簡単に槍を持った己を想像しろと言われたが卓越した槍術使いであれば槍のリーチを色々と利用した動きをするに違いない。

現実世界でそう言った動画を見漁るのも一つの手と思うが戦闘を想定して対人で挙げられているものはそんなに無いだろう。

イメージが纏まらない内は首、胸を狙った素早い2連撃のメニューをこなす方が妥当だ。

ラルクの話によれば短剣は敵との戦闘の際に近い距離で挑まなければいけない為、中距離や遠距離武器との相性が悪い。

間合いに入ってしまえばやりようがあるがそこに入るまでが難しいのだ。


「くっ…首と胸を連撃って結構キツイな…」


ならばと選んだ2連撃のメニューも攻撃が早い分には問題ないが間隔が遅いと連撃としてカウントされず無駄打ちとなってしまう。

ライアは有効とみなされる時間の間隔を測るために色々と試し打ちをし、プロボクサーがジャブ2発を繰り出す位の速度を維持しなければならないのが分かり眉間に皺を寄せる。

集中力も必要であるしどれだけ早く正確に首と胸を攻撃できるかも関わってくるのでさらに体力が必要だろう。


「槍よりも短剣のクエストの方がキツいって思わないよなぁ…でも、やってやるさ」


己を鼓舞しながらコツを掴む為に再度姿勢や距離を調節する。

そんな姿を傍から眺めているラルクが居る。

これが何時もの風景であるが今日だけは違った。


「たぁのぉもぉぉぉぉぉぉっ!!」


「うぉ!うるせっ!声でかっ!」


「イキの良さそうなのが来たじゃぁねぇか!」


訓練所の門が開け放たれると同時に大きな男の声が響き渡りライアは思わず訓練の手を止め耳を塞ぎ、ラルクは笑いながら門の方を見ている。

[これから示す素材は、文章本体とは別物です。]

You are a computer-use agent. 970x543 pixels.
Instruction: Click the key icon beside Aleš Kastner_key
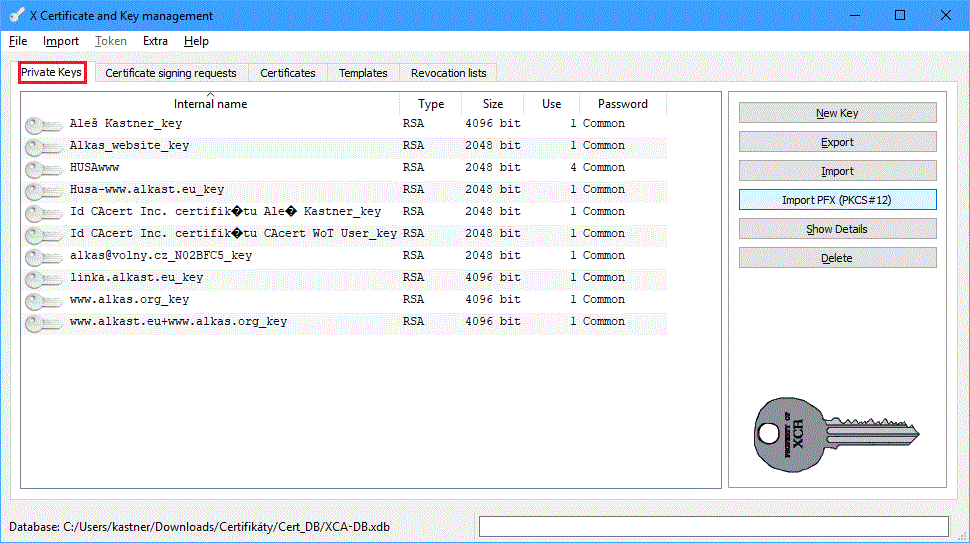[x=43, y=125]
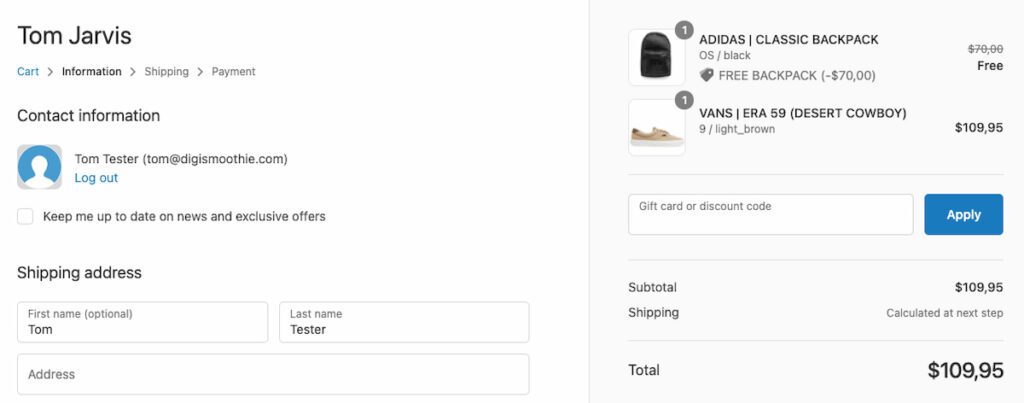Click the Address input field

point(273,374)
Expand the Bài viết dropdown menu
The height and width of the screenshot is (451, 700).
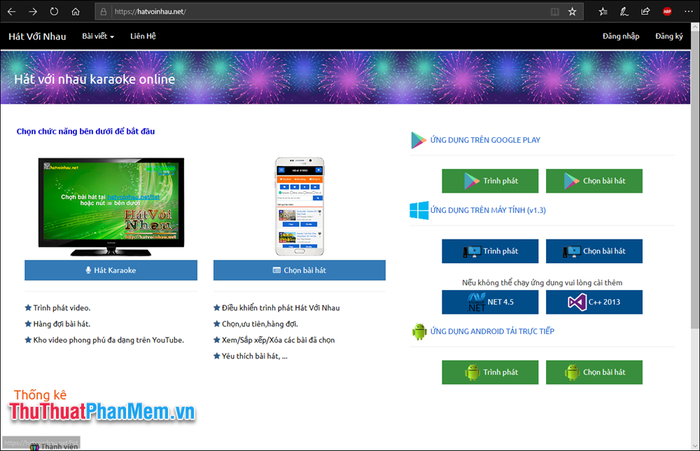tap(98, 36)
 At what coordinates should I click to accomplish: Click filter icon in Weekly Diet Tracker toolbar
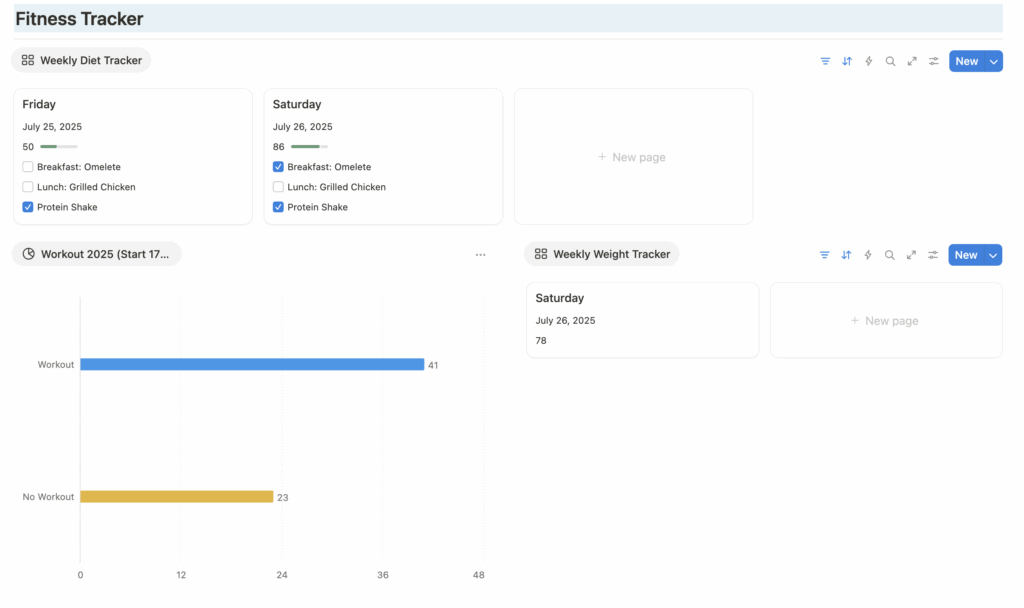pos(825,61)
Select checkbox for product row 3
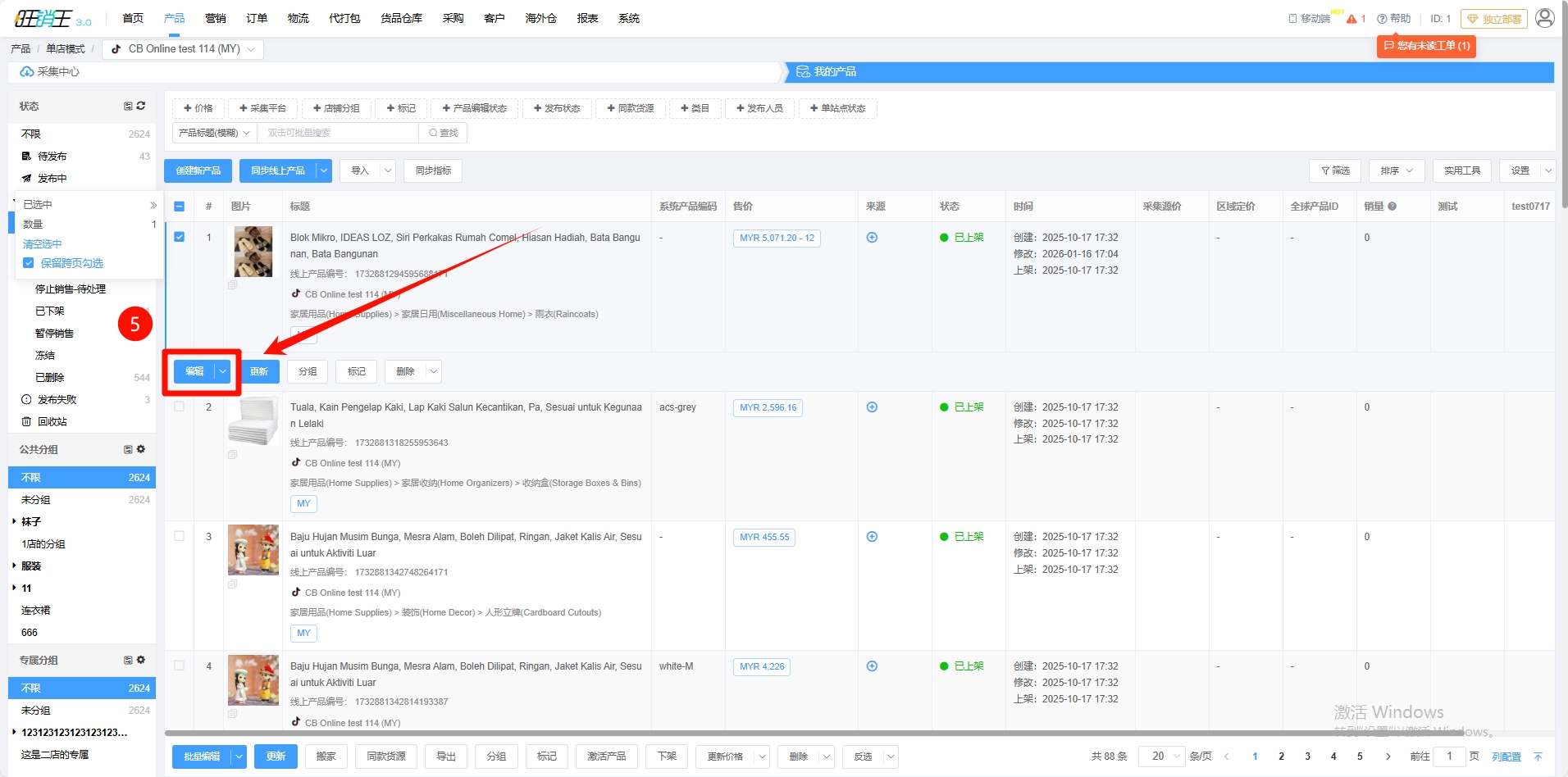The height and width of the screenshot is (777, 1568). coord(180,536)
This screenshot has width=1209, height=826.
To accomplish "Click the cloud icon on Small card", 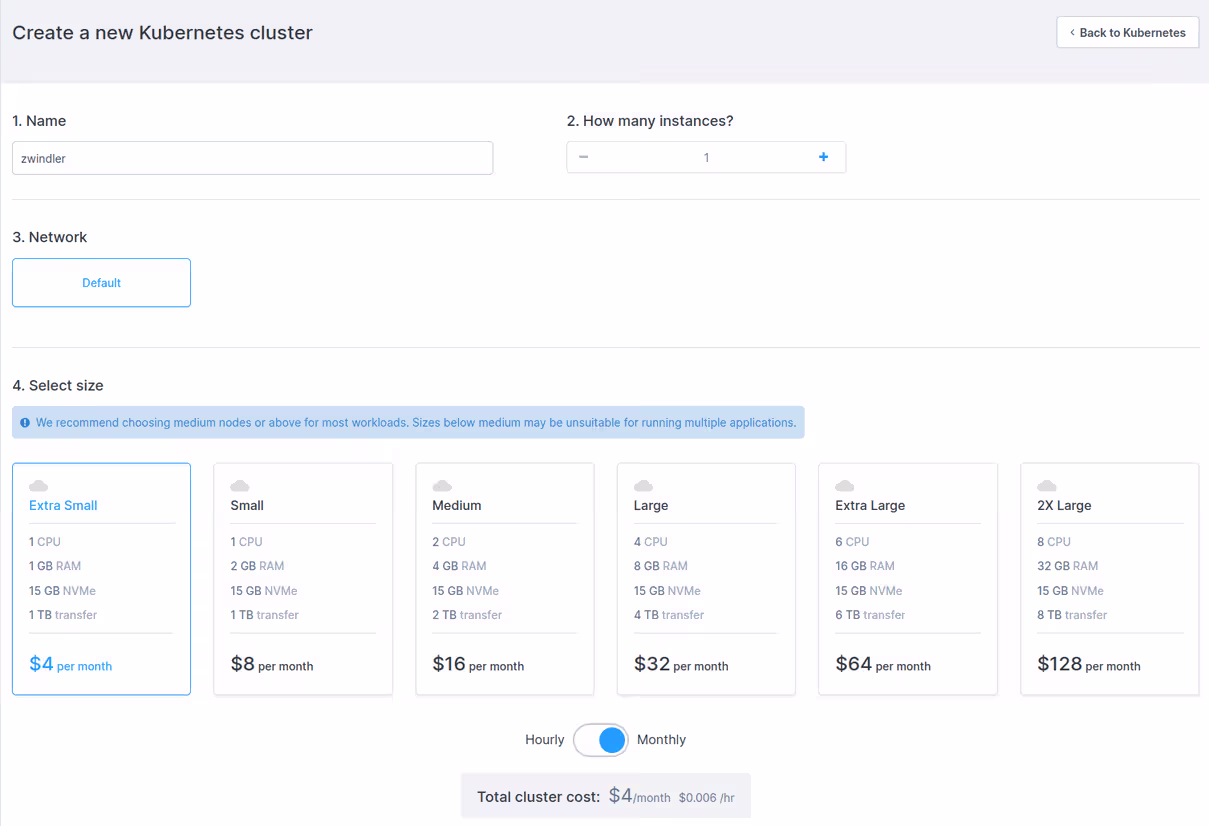I will click(x=240, y=486).
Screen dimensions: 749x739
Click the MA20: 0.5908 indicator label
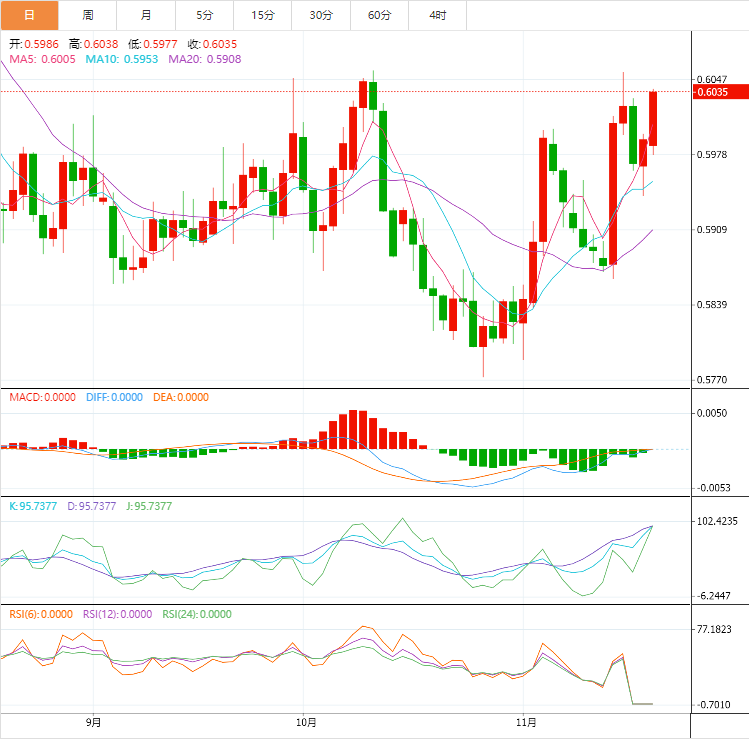[x=205, y=60]
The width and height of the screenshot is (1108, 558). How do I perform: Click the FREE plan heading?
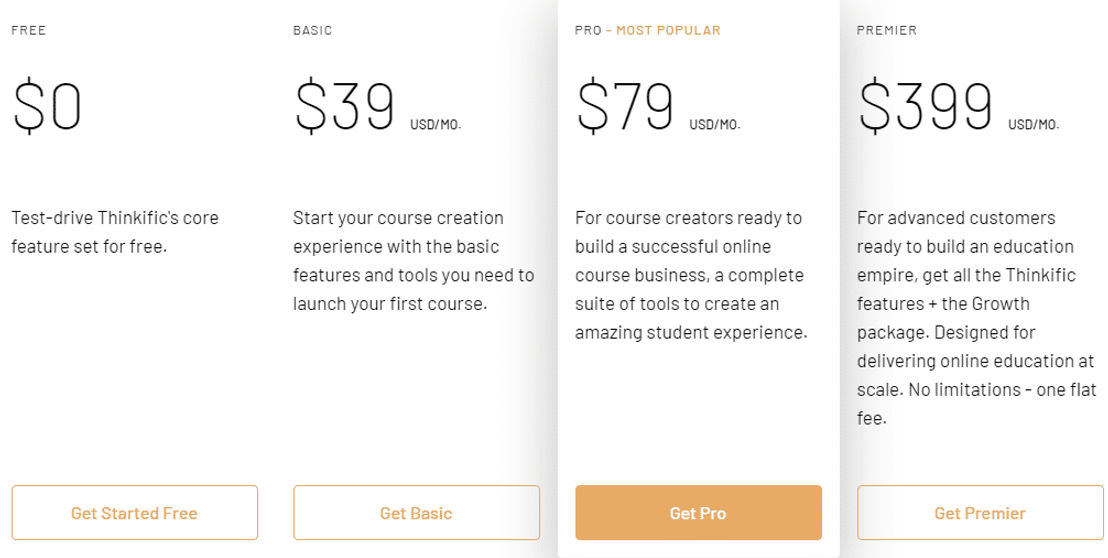click(x=29, y=30)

若干耳鳴りのようなものを感じながらライアが門の方を見ると所有者と同じ位の背丈の朱槍を持った青年が立っていた。

見た目は20代位でいかにも熱血系の雰囲気を醸し出しており偏見ではあるが少し生意気そうである。

ズカズカと訓練所の中に入って来てはラルクの前に立つと人差し指を突き付ける。


「俺様はアランだっ!!道場破りに来てやったぜっ!!」


「イキはいいがまだまだひよっこじゃねぇか…。お灸を据えてやらぁ」


堂々とラルクに向かって啖呵を切る姿を見て今日はクエストをしている暇は無いと悟るのだった。